> _The exercise_: Copy the part of the records that opens with the line containing "Image resolution: width=1218" and closes with the line containing "(x=436, y=212)", substituting "desktop assistant" for "computer-use agent" and leaving everything else unchanged. Leave the pictures out.

--- START OF The data ---

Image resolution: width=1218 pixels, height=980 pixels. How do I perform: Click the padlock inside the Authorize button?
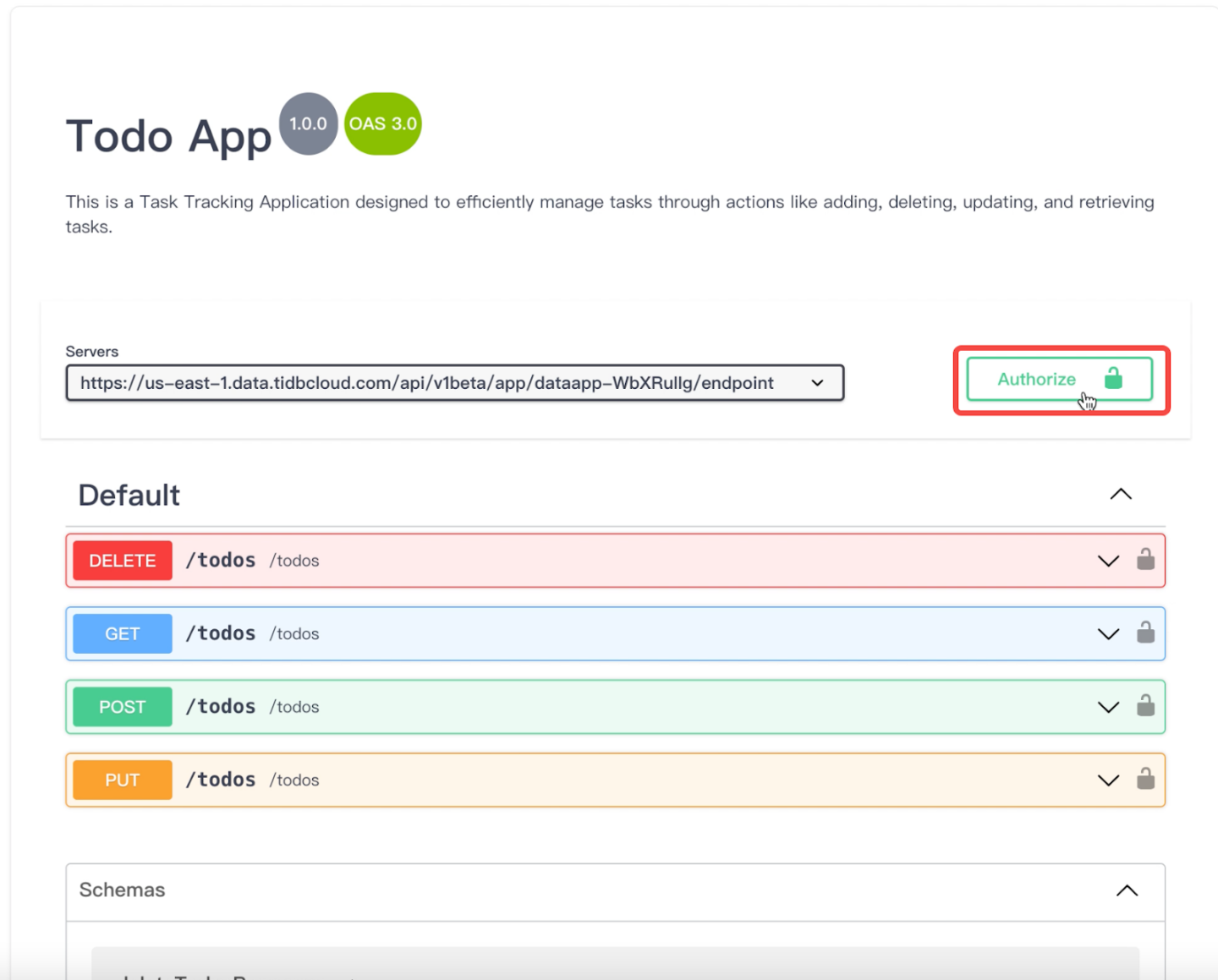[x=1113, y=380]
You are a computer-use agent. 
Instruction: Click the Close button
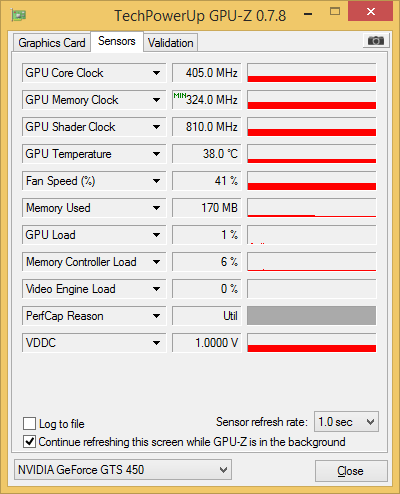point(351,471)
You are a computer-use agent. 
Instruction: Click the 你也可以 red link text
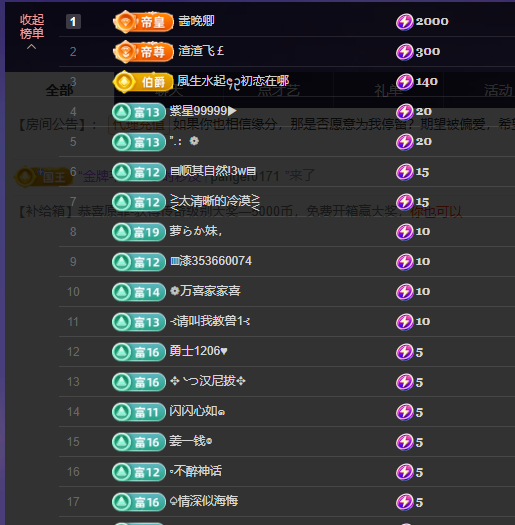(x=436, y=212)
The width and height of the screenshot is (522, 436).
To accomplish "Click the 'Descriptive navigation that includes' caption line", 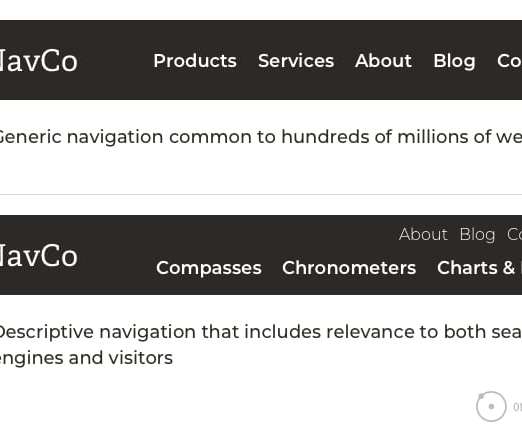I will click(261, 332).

--- END OF The data ---
--- START OF The data ---

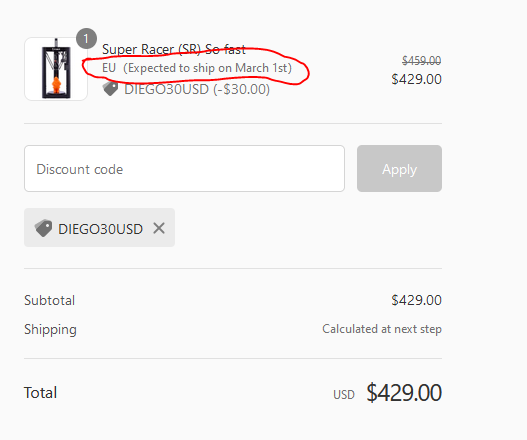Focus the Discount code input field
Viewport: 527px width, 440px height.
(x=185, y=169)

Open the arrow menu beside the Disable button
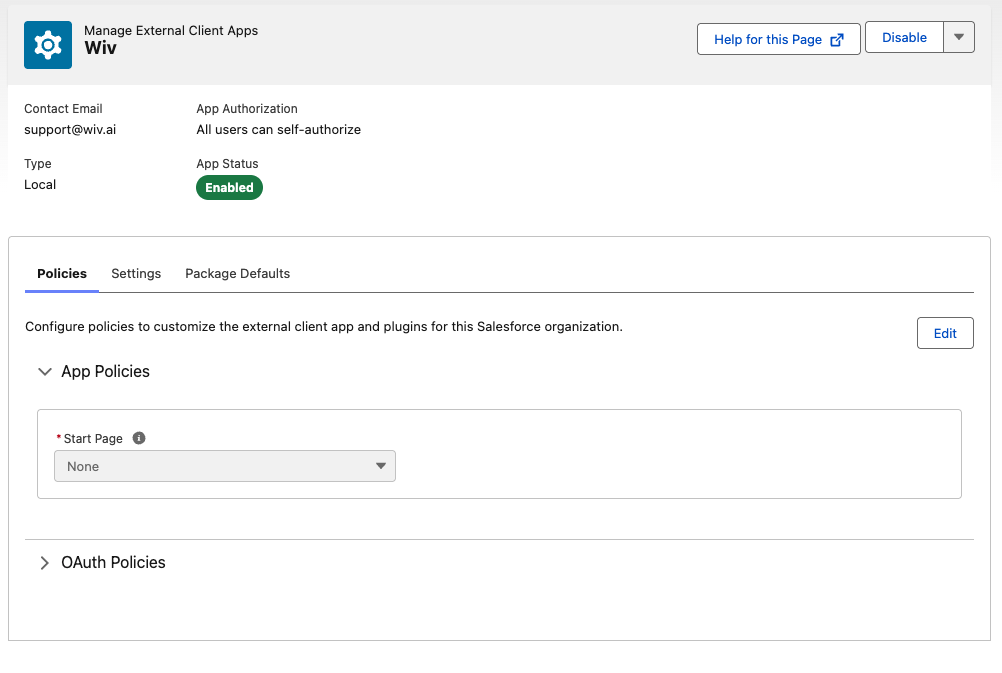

--- END OF The data ---
--- START OF The data ---

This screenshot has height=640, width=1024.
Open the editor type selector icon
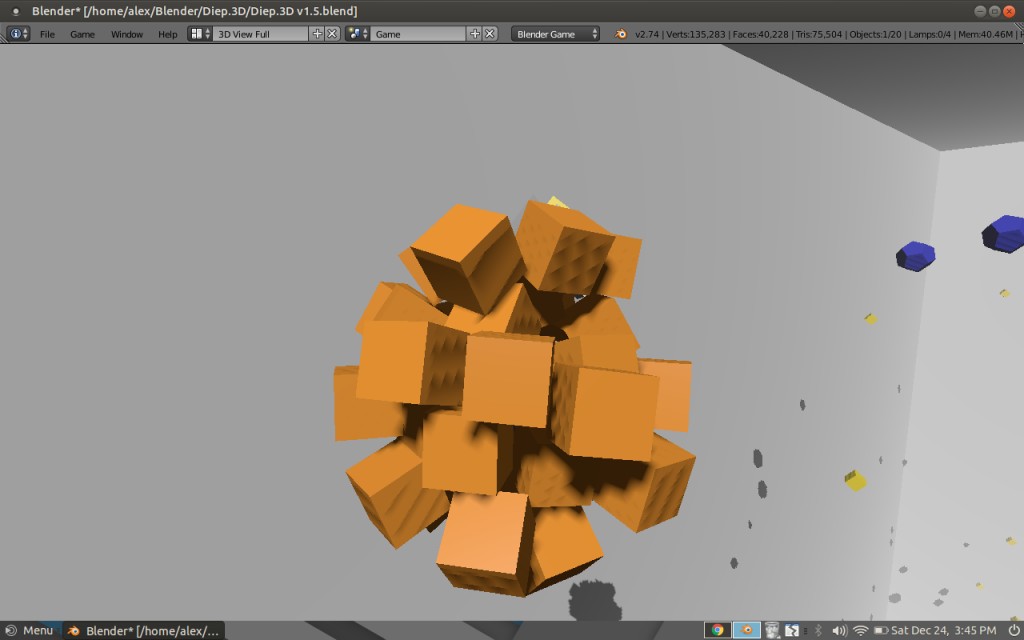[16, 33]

--- END OF The data ---

> _Response_:
Image resolution: width=1218 pixels, height=980 pixels. How do I perform: Click the padlock inside the Authorize button?
[x=1113, y=380]
You are a desktop assistant. 
Instruction: Click the Close button
point(351,471)
You are a desktop assistant. 
Instruction: Click the 你也可以 red link text
(x=436, y=212)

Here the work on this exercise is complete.